━━━ Data provided ━━━

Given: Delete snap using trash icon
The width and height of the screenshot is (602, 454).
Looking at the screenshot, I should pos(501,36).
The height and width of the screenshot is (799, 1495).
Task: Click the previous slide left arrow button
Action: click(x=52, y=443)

━━━

> _What is being asked_:
Transcribe the full set of records precisely.

> _Result of the exercise_:
Given: Delete snap using trash icon
The width and height of the screenshot is (602, 454).
Looking at the screenshot, I should pos(501,36).
The height and width of the screenshot is (799, 1495).
Task: Click the previous slide left arrow button
Action: click(x=52, y=443)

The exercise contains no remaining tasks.